Firman Soebagyo Usul Anggaran Cetak Sawah Dialihkan untuk Beli Lahan Produktif

Berita GolkarAnggota Komisi IV DPR RI dari Fraksi Partai Golkar, Firman Soebagyo, mengemukakan gagasan baru dalam upaya mewujudkan swasembada pangan nasional. Gagasan tersebut muncul setelah ia mencermati pernyataan Menteri Agraria dan Tata Ruang/Kepala BPN, Nusron Wahid, yang mengungkapkan bahwa alih fungsi lahan sawah di Indonesia dapat mencapai 554.000 hektare per tahun.

Menurut Firman, angka tersebut menjadi peringatan serius bagi ketahanan pangan nasional. Ia menilai, di tengah laju alih fungsi lahan yang begitu tinggi, pendekatan lama berupa cetak sawah baru perlu dievaluasi secara mendasar.

“Kalau setiap tahun ratusan ribu hektare sawah hilang karena alih fungsi, maka cetak sawah baru akan selalu tertinggal. Kita perlu pola pikir baru yang lebih realistis dan langsung berdampak,” ujar Firman.

Wakil Ketua Umum KADIN Indonesia ini mengusulkan agar anggaran cetak sawah baru dialihkan untuk membeli lahan pertanian produktif yang sudah memiliki irigasi teknis dan kemudian dikelola langsung oleh pemerintah. Menurutnya, langkah ini jauh lebih efektif untuk menjaga dan meningkatkan produksi pangan nasional.

Data Kementerian ATR/BPN menunjukkan alih fungsi lahan pertanian di Indonesia telah mencapai sekitar 554.000 hektare per tahun. Sementara itu, program cetak sawah baru kerap menghadapi berbagai kendala, mulai dari keterbatasan infrastruktur, persoalan lahan, hingga waktu yang panjang sebelum lahan benar-benar produktif.

“Cetak sawah itu ideal di atas kertas, tetapi di lapangan prosesnya lama, mahal, dan belum tentu langsung menghasilkan. Kalau pemerintah membeli lahan pertanian yang sudah produktif dan beririgasi teknis, hasilnya bisa langsung dirasakan,” tegas Firman yang juga menjabat sebagai Wakil Ketua Fraksi Partai Golkar MPR RI tersebut.

Ia menilai, pembelian lahan pertanian produktif justru dapat menjadi instrumen negara untuk mengamankan lahan pangan strategis dari ancaman alih fungsi.
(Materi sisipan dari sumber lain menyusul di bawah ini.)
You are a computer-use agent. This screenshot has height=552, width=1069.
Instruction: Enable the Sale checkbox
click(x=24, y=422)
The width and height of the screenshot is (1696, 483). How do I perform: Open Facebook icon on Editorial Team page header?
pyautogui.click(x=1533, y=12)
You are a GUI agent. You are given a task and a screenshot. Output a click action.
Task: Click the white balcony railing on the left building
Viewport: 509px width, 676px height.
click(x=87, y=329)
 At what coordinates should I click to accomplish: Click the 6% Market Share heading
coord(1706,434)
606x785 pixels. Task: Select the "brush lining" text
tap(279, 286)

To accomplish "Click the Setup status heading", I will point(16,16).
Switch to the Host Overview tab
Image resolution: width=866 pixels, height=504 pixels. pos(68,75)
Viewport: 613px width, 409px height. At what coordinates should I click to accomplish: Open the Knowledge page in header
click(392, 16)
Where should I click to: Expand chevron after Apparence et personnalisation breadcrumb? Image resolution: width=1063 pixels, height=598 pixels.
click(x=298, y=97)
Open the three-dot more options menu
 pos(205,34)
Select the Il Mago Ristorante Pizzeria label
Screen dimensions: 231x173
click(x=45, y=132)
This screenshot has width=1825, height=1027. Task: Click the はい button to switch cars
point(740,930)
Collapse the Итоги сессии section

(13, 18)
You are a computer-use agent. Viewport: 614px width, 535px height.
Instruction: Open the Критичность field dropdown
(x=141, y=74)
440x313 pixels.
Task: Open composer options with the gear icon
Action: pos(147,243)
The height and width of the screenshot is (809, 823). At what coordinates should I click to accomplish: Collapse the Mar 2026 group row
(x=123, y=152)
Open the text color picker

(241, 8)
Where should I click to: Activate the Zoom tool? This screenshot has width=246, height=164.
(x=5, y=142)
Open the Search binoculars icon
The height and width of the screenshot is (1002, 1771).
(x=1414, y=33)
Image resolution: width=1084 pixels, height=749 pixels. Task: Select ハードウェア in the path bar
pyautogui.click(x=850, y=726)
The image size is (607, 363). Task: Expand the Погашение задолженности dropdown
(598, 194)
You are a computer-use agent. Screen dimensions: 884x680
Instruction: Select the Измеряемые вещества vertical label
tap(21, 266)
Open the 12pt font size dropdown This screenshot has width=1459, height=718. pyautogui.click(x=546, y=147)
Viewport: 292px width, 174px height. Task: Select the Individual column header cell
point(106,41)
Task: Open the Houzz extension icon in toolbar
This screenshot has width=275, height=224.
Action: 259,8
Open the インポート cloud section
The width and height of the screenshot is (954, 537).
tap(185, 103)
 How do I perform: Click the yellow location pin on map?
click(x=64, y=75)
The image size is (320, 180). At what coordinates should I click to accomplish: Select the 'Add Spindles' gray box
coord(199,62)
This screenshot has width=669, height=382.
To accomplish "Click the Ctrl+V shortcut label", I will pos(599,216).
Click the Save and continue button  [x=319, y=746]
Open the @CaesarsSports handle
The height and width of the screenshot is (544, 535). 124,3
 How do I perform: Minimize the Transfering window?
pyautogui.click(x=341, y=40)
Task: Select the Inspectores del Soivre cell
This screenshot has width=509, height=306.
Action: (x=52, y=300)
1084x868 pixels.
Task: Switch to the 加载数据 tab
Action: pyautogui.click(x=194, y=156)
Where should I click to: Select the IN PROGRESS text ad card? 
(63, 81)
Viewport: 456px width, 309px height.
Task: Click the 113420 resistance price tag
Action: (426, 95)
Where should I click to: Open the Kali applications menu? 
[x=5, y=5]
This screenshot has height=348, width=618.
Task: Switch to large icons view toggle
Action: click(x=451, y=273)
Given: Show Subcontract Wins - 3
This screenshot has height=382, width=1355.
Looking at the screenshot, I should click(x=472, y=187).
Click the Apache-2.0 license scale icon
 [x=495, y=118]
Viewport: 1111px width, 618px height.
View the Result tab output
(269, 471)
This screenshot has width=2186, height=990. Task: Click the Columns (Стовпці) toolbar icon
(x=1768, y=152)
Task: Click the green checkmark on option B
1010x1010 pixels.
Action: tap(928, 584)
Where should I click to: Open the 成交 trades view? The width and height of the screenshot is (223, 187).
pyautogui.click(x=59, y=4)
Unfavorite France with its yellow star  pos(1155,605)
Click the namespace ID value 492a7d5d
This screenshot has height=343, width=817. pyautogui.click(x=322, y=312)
Dengan dikelola langsung oleh pemerintah, lahan tersebut dapat dipastikan tetap berfungsi sebagai sawah dan tidak mudah beralih menjadi kawasan non-pertanian.

“Negara harus hadir sebagai penjaga lahan pangan. Kalau lahan produktif dibiarkan mengikuti mekanisme pasar sepenuhnya, cepat atau lambat akan kalah oleh kepentingan non-pertanian,” ujar legislator asal Pati, Jawa Tengah ini.

Firman juga menekankan bahwa pendekatan ini memiliki sejumlah keuntungan strategis. Selain meningkatkan produksi pangan secara cepat, biaya pembelian lahan produktif dinilainya berpotensi lebih efisien dibandingkan biaya cetak sawah baru yang membutuhkan pembukaan lahan, pembangunan irigasi, dan penyiapan tanah dari nol.

“Dengan lahan yang sudah siap tanam dan sistem irigasi teknis yang berjalan, efisiensi produksi bisa langsung ditingkatkan. Risiko gagal panen juga lebih terkendali,” jelasnya.

Lebih jauh, Firman melihat pengelolaan langsung oleh pemerintah dapat memperkuat stabilitas produksi pangan nasional. Negara, menurutnya, bisa mengatur pola tanam, menjaga cadangan pangan, serta mengurangi ketergantungan pada impor.

“Kalau kita serius bicara swasembada pangan, maka kebijakan lahannya juga harus serius. Jangan sampai setiap tahun kita kehilangan sawah, tapi solusi yang kita pakai selalu tertinggal,” kata Firman.

Firman berharap gagasan ini dapat menjadi bahan pertimbangan pemerintah dalam merumuskan kebijakan pangan ke depan. Ia menegaskan, swasembada pangan tidak cukup hanya dengan slogan, tetapi membutuhkan keberanian untuk mengubah pendekatan dan menempatkan negara sebagai aktor utama dalam pengamanan lahan pertanian.